Рядом с этим в произведениях Фурманова есть внутренний огонь, никогда не растрачивающийся на фейерверки красноречия, но согревающий каждую строчку, иногда до каления, и всегда в них есть зоркий взгляд подлинного художника, влюбленного в природу и в людей, дорожащего каждой минутой, когда он может занести в памятную книжку или в книгу своей памяти какой-нибудь эскиз, какой-нибудь этюд с натуры.

Фурманов так серьезен, он так понимает, что его книги создаются не для развлечения, а для поучения и для ориентации, что он готов поставить их литературно-увлекательную сторону на второй план, а на первый план — возможно более систематическое и действенное изложение интересующего его материала.

Когда народники стояли на самой большой вершине своего пафоса и своей серьезности, они создали Глеба Успенского.

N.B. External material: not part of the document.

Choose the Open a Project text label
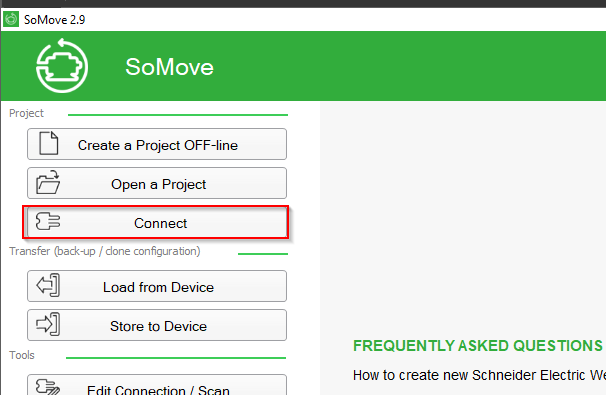 (x=158, y=184)
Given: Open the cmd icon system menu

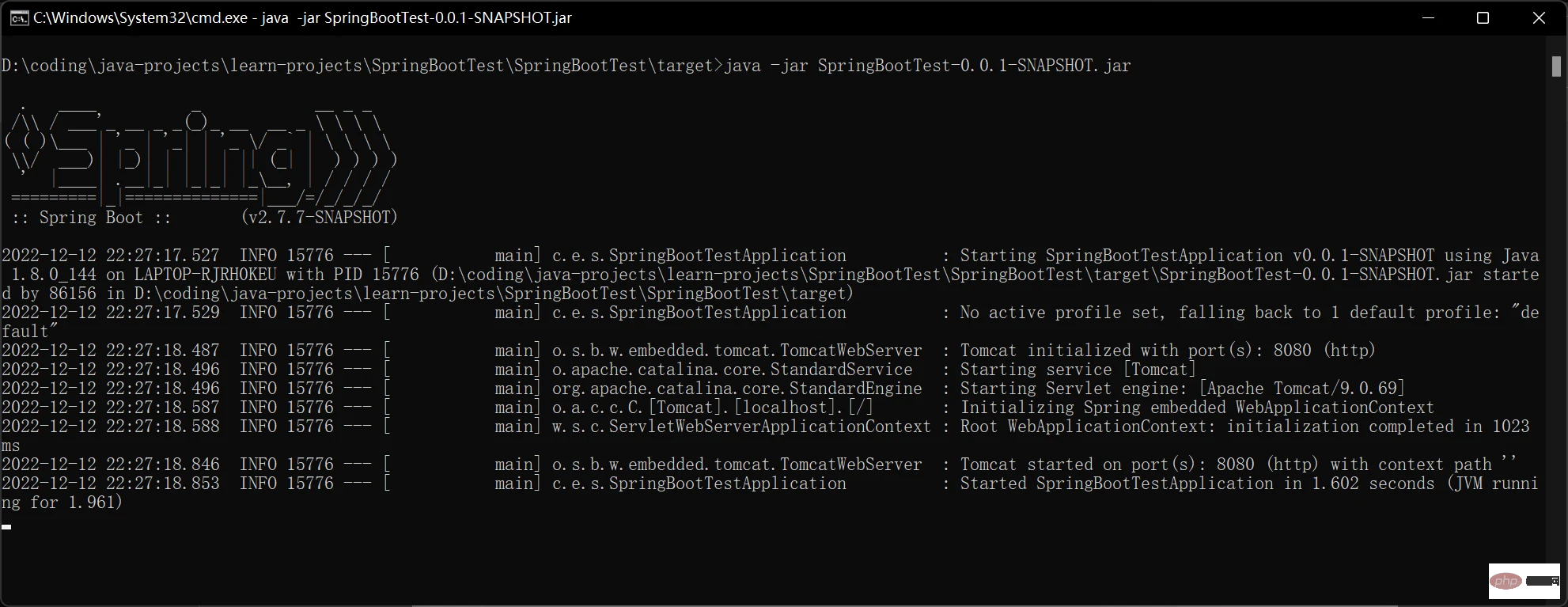Looking at the screenshot, I should (19, 18).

Мы знаем теперь, что Глеб Иванович чистил свои произведения от одного издания к другому. Но как он их чистил? Он убирал беллетристические элементы, он делал их суше, потому что ему казалось почти недостойным занимать читателя изюминками юмора и художественными блестками.

Конечно, мы чужды этому аскетизму. Фурманов вовсе не хотел, так сказать, выжимать, выпаривать красоту, эмоцию, жизненные образы из своих произведений. Он просто не им в первую очередь служил, не они были его целью.

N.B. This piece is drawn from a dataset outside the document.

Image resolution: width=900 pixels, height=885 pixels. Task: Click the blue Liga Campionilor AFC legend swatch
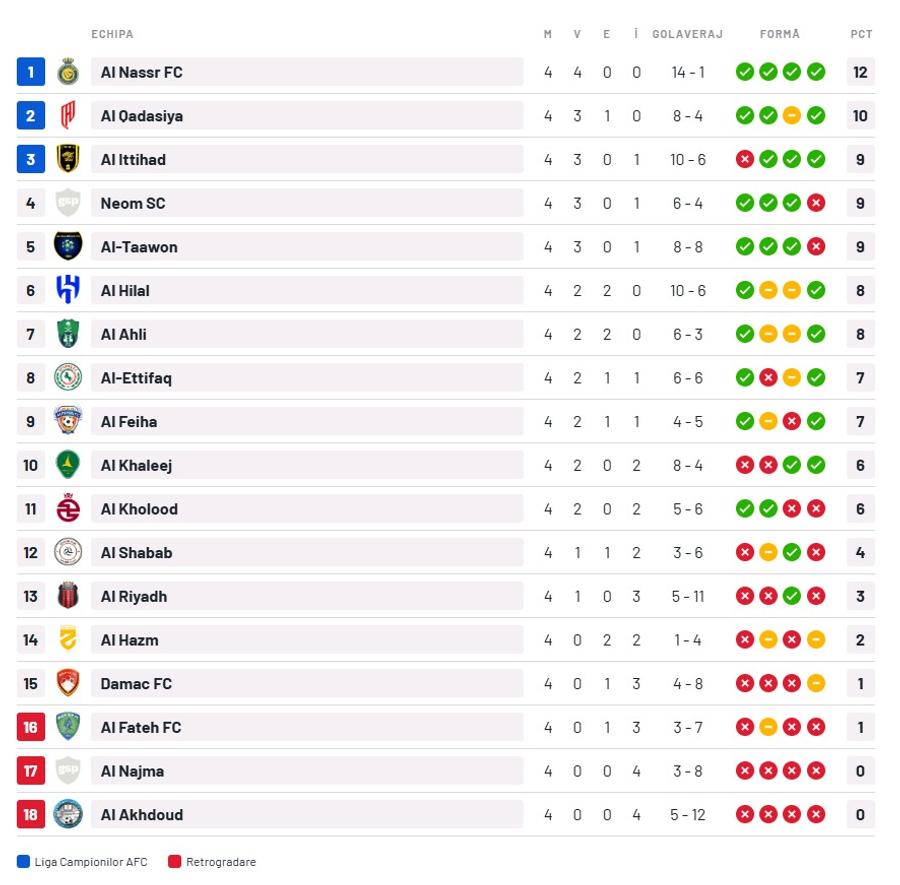click(x=23, y=861)
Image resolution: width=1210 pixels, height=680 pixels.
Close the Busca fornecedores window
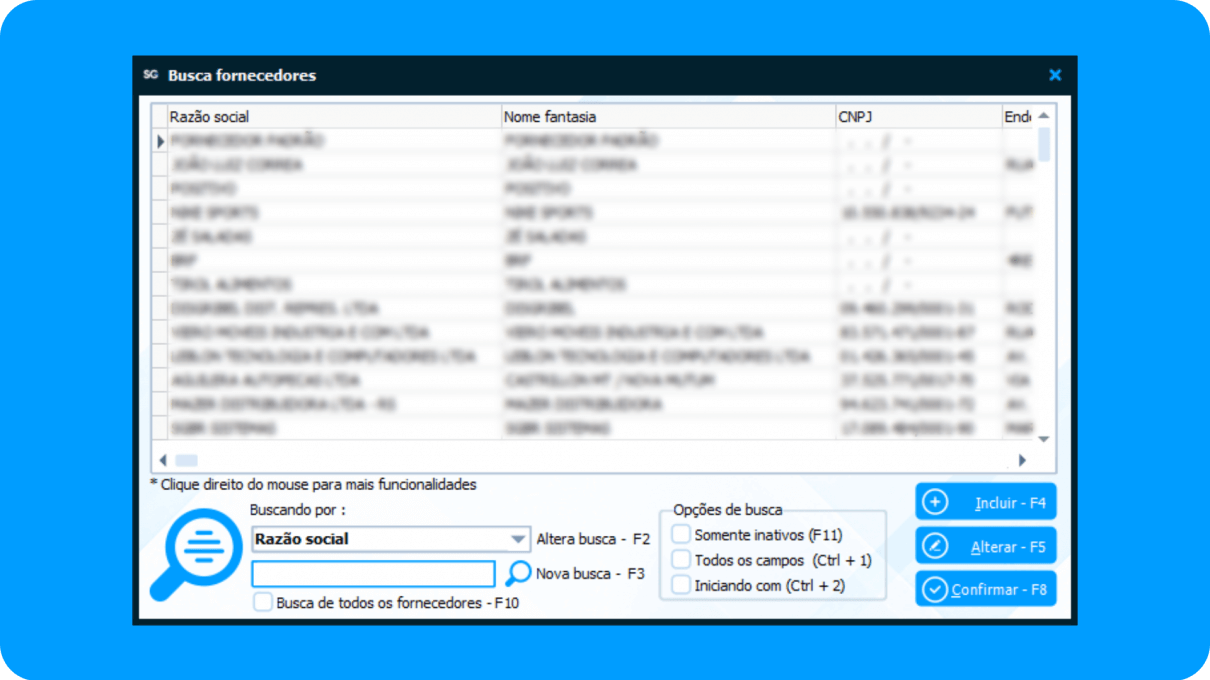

Его целью была широкая ориентация, так сказать, широко говорящий одновременно и уму и сердцу рапорт о событиях; а стиль, образы, лирика, остроумие — все это могло быть только служебным.

Однако Фурманов был и хотел быть художником. Он понимал, что в его молодых произведениях еще не достигнуто полное равновесие.

Успех его книг был огромный. Они разошлись почти в 300 ООО экземпляров. Редко кто из наших классиков, самых великих, может по количеству распространенных экземпляров стать рядом с Фурмановым. Стало быть, широкий народный читатель его понял и полюбил.

Тем не менее Фурманов прекрасно знал, что ему надо еще много работать над собою.

Одно только можно сказать: никогда Фурманов не шел к художественному эффекту путем, так сказать, облегчения своей задачи, выбрасывания в качестве балласта своих наблюдений, не стремился поднять воздушный шар своего творчества выше ценою опустошения своего багажа. Нет, этого Фурманов не делал никогда. Он заботился о большей подъемной силе своего творчества — и он, несомненно, к ней пришел бы. Быть может, путь его был бы извилист, вел бы Фурманова от сравнительных неудач к сравнительным удачам, но он, несомненно, пошел бы вверх.

Вот почему я считал Фурманова надеждой пролетарской литературы; среди прозаиков ее, где, несомненно, есть крупные фигуры, Фурманов был для меня крупнейшим…

Из предисловия [К книге Александра Жарова «Ледоход»]*

С огромным интересом прочел я небольшую книжку Жарова1. Для меня он во многом неотделим от своего старшего друга Безыменского. Оба принадлежат к одному и тому же типу, конечно, с большими индивидуальными отклонениями. Я недостаточно знаком с другими поэтами того же типа, хотя я знаю, что они существуют, и некоторые произведения их читал. Я назвал бы всю эту группу, возглавляемую бесспорно Безыменским, поэтами второго призыва.